Tel Aviv – The Tel Aviv Rabbinical Court gave permission to a man to marry a second wife after his first wife absconded with their child several years ago, refused to consent to a divorce and refuses to return to Israel.
The couple in question married eight years ago. A year and a half after they were married the husband was involved in a serious road accident and was critically injured and his recovery and rehabilitation took years, to the extent that he is only now in the process of returning to normal life.
Several months after the accident however, his wife flew with their baby to France for a 10-day family visit, but never returned home.
The husband petitioned the courts for the baby to be returned to Israel under the terms of the Hague Convention for international child abduction.
The court ruled in his favor stating that the baby had been kidnapped by the mother and demanded that she return to Israel immediately. The woman appealed the decision to the High Court of Justice which rejected her appeal.
She nevertheless remained in France refusing to return, and then travelled to a third country which does not have an extradition treaty with Israel and is not a signatory to the Hague Convention.

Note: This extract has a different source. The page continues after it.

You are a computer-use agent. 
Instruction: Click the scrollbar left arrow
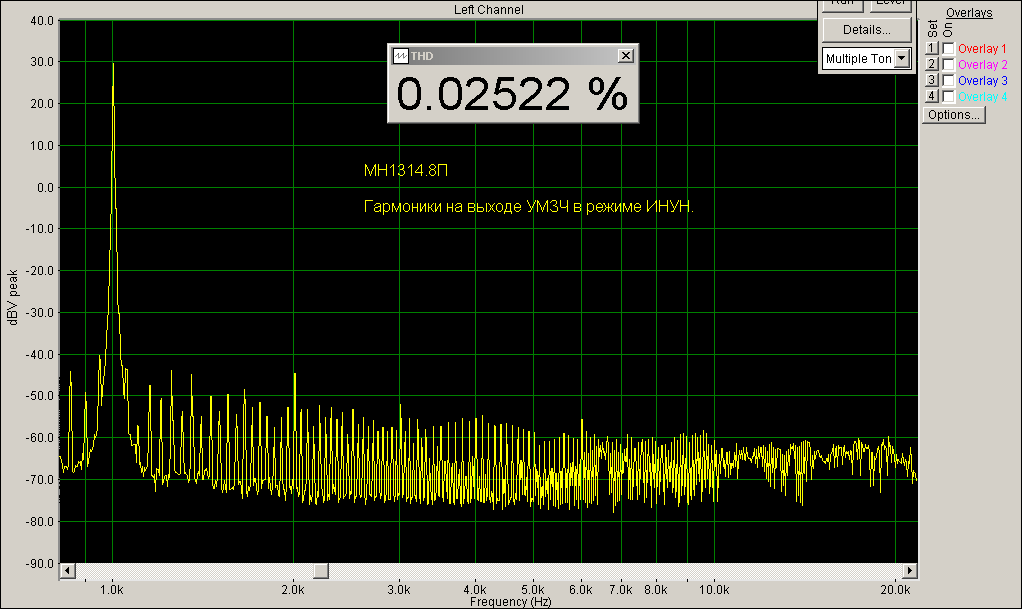click(68, 570)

The husband subsequently opened divorce proceedings with the Tel Aviv Rabbinical Court but the woman did not respond to the divorce suit.
In Jewish law, a husband must willingly give a bill of divorce and a wife must willingly accept it for the marriage to be terminated.

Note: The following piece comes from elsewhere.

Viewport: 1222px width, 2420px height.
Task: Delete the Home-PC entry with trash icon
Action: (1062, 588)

The Tel Aviv Rabbinical Court contacted a rabbinical court in Paris which subsequently located the wife’s father and tried to convince him to have his daughter enter into divorce proceedings, but these efforts ultimately failed.
Following a request by the husband, the Tel Aviv Rabbinical Court ruled that he may marry a second wife since he is unable to obtain a divorce from his first wife.

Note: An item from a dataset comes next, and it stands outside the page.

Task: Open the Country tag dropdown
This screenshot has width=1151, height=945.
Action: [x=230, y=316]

“In light of the fact that the two parties have been separated for six years and the location of the woman is not known and she is hiding from the law enforcement authorities, the rabbinical court believes that she is obligated to accept the divorce,” the court ruled.
“Since there is no possibility at this stage of arranging a divorce, the husband must be allowed to remarry and be given dispensation from the decree of Rabbeinu Gershom.”
The decision will require the approval of Chief Rabbi David Lau in his capacity as president of the Supreme Rabbinical Court.
Under Jewish law, men may have more than one wife, although the practice was banned for Ashkenazi Jews by a decree of Rabbi Gershom Ben Yehudah in the 11th century. However, a man may be given dispensation from this decree in certain circumstances if he cannot obtain consent from his wife for a divorce, a measure which is known as the Dispensation of 100 Rabbis.
Divorce refusal by women is not uncommon, although it occurs to a lesser extent than divorce refusal by men, according to activists groups, who also note that there are currently hundreds of open cases of divorce refusal by men.
Women’s rights groups are highly critical of court rulings giving men permission to marry a second wife in the case of a woman’s divorce refusal, pointing out that no such right is available to the hundreds if not thousands of women denied a divorce in Israel and accusing the rabbinical courts of stymieing innovative rulings that would annul a marriage or otherwise release a woman from a failed marriage.
There are approximately 80 requests every year for the dispensation for a man to marry a second wife, of which a handful are approved.
When serving as president of the Supreme Rabbinical Court, Chief Rabbi Yitzhak Yosef said in 2016 that whenever he sees a case of long-term divorce refusal by a woman he grants this dispensation.